Listeleniyor 1 - 1 / 1
  • Öğe
    Feminizmden post-hümanizme bedenin sürüklenişi
    (Batman Üniversitesi Lisansüstü Eğitim Enstitüsü, 2022-10-25) Alay, Münibe; Balseçen, Haydar
    Kadın geçmişten günümüze bazen doğurganlığı temsil etmiş, bazen bir cadı olarak atfedilmiş ve her şekilde biyolojik ve toplumsal olarak ötekileştirilmiştir. Ataerkil düzen içerisinde kimlik karmaşası yaşarken ve bununla savaşırken, toplumsal cinsiyet rollerine bürünerek, evin en rütbeli kölesi haline gelmiştir. Feminizmin ortaya çıkışından itibaren kadınların kendi bedenleri, kendi hakları üzerinde çeşitli iddiaları olmuş ve bunlara erişebilmek adına büyük çaba sarf edilmiştir. Sanat tarihinin başlangıcından bu yana kadın bedeni sanatın en önemli konularından biri olarak beyaz- erkek sanatçının tuvallerini süslemiş ve izleyicilerin fetiş nesnesi olmaktan öteye gidememiştir. Ancak bazı sanatçılarda kendi bedenlerini eserlerinin hem öznesi hem de nesnesi olarak ortaya koyarak bu durumu yadsıdıklarını vurgulamışlardır. Bu bağlamda farklı sanatçıların eserlerinde kendi bedenlerini sanatın öznesi olarak kullanmaları, feminist eleştiri bağlamında değerlendirilirken bunun yanında yakın geçmişte akademik çerçevede ele alınan ve önemi gittikçe artan post-hümanizm olgusu ile bedenin dönüşüm süreci ve sanat üzerindeki etkileri değerlendirilmiştir.

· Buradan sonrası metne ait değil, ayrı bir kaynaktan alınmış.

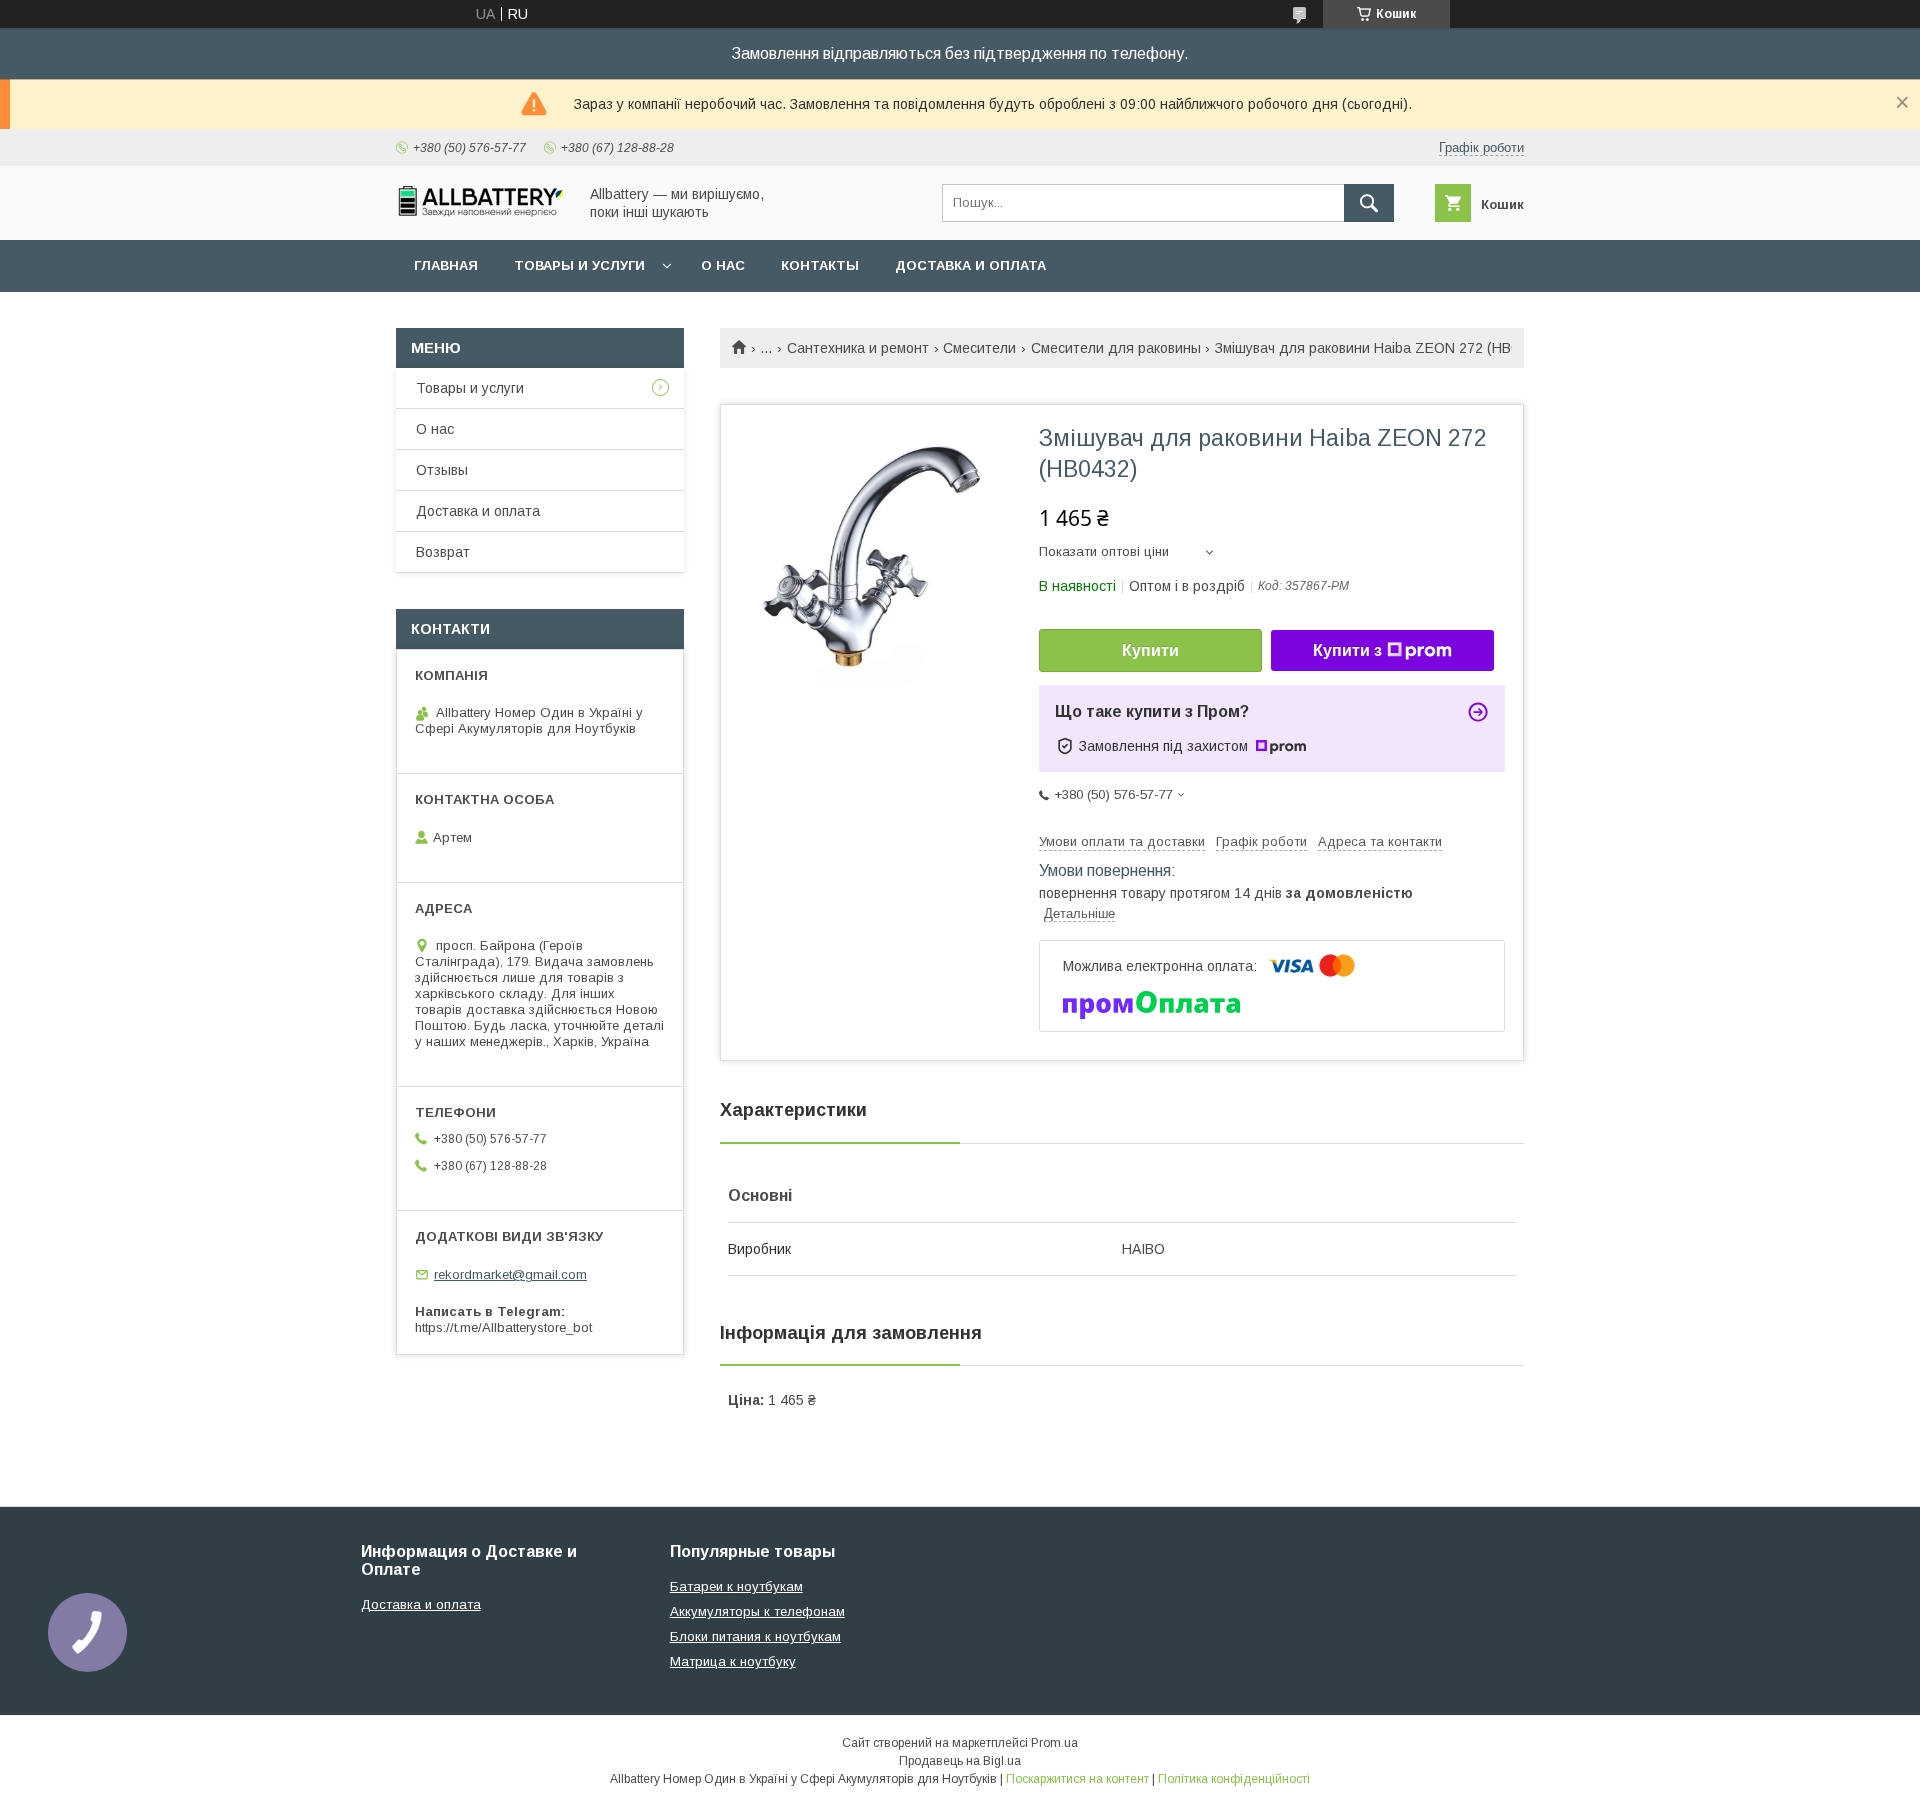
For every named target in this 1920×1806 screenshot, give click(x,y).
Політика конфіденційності (1234, 1779)
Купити (1150, 650)
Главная (446, 265)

Donna Haraway’ın, bedenin kendi sınırlarını aşmasını olağan kılan siborg figürü, toplumsal cinsiyetin ortadan kalkmasına ve kadınlar açısından eril tahakkümden kurtulma imkânına dönüşmektedir. Kadın ve siborg figürünün arasındaki sınır ortadan kalkınca cinsiyetsiz bir toplum oluşmaktadır. Geçmişteki beden algısının yanında gelecekte oluşabilecek cinsiyetsiz toplum şeklinin kadın açısından önemi üzerinde durulmaktadır. Feminizm ve Post-hümanizm bağlamında bedenin sanattaki yeri çeşitli sanatçıların eserleri üzerinden ele alınarak tez kapsamında üretilen sanat çalışmaları ile desteklenerek değerlendirilmektedir.